Os resultados da mais recente Pesquisa de Comportamento do Cliente na Farmácia apontaram uma parcela inexpressiva de shoppers que ainda efetua as compras do segmento na internet. Ao serem questionados se já compraram medicamentos pelo varejo online, 97,98% dos entrevistados responderam que nunca, 1,25% falaram que raramente fazem e apenas 0,78% alegaram frequência nessa modalidade.

 

Amostragem da pesquisa

O estudo do IFEPEC, em parceria com o Núcleo de Economia Industrial e da Tecnologia, do Instituto de Economia da Unicamp, entrevistou cerca de 4 mil clientes no momento em que saíam das farmácias.

A seleção ocorreu de acordo com os agrupamentos do mercado farmacêutico como Abrafarma, Outras Redes Corporativas, Febrafar, Outros Agrupamentos e Farmácias do segmento Independentes. Em todos eles, o número de pessoas que respondeu que não fazem compras virtualmente foi muito grande.

Inseridos no grupo Abrafarma, 97,74% informaram que nunca compraram medicamentos pela internet. Outros 98,03% representaram essa parcela no agrupamento Febrafar. Os demais também ficaram entre o percentual de 97,46% a 98,40%.

 

Fique que olho nos fatos:

Isso mostra que, ainda que especialistas do mercado sinalizam o e-commerce como um caminho para o futuro do varejo farmacêutico, as vendas de medicamentos online ainda estão longe de ser uma realidade.

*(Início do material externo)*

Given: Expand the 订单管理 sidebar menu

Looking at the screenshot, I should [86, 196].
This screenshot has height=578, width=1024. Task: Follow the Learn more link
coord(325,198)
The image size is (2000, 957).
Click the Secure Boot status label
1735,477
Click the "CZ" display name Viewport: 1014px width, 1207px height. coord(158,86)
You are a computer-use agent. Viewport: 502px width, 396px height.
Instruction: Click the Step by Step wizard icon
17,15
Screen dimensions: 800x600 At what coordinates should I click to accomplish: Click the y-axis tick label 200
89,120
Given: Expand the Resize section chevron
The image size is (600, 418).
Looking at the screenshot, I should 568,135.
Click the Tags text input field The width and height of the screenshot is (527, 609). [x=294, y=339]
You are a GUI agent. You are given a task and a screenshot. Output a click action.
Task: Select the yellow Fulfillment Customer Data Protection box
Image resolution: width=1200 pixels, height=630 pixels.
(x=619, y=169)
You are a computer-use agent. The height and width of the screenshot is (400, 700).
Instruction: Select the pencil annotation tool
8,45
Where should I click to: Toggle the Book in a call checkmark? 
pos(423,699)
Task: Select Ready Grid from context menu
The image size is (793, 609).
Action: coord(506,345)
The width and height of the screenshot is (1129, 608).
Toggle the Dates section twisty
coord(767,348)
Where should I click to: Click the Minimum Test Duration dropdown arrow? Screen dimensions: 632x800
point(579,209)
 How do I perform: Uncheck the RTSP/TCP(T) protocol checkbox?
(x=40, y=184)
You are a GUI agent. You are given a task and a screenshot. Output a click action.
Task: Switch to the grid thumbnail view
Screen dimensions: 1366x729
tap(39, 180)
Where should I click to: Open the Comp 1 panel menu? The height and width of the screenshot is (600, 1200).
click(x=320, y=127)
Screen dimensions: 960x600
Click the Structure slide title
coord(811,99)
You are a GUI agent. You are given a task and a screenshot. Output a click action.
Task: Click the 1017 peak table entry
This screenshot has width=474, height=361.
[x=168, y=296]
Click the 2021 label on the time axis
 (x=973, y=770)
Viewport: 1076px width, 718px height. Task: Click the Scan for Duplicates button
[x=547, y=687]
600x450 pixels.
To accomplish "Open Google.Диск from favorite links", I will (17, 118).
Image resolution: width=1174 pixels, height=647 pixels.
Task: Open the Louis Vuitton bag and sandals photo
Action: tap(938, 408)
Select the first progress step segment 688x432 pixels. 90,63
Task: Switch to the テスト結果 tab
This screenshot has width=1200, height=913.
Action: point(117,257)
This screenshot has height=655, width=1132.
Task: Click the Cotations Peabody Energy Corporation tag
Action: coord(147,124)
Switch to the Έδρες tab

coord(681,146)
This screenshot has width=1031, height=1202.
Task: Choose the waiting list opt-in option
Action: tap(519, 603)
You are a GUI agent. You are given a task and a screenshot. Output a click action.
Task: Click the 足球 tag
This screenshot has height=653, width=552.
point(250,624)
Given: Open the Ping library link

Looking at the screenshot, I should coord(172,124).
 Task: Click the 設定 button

“Esse é um dado muito importante, pois mostra mais uma vez a distância existente em debates que observamos em relação a realidade do mercado”, comentou o presidente do Febrafar, Edison Tamascia.

 

Segundo ele, o shopper ainda é muito fiel às farmácias pelo fato de existir farmácias próximas e também por ser um produto que demanda certo imediatismo. Por esses e outros motivos, a venda de medicamentos online não se mostra viável a médio e curto prazo.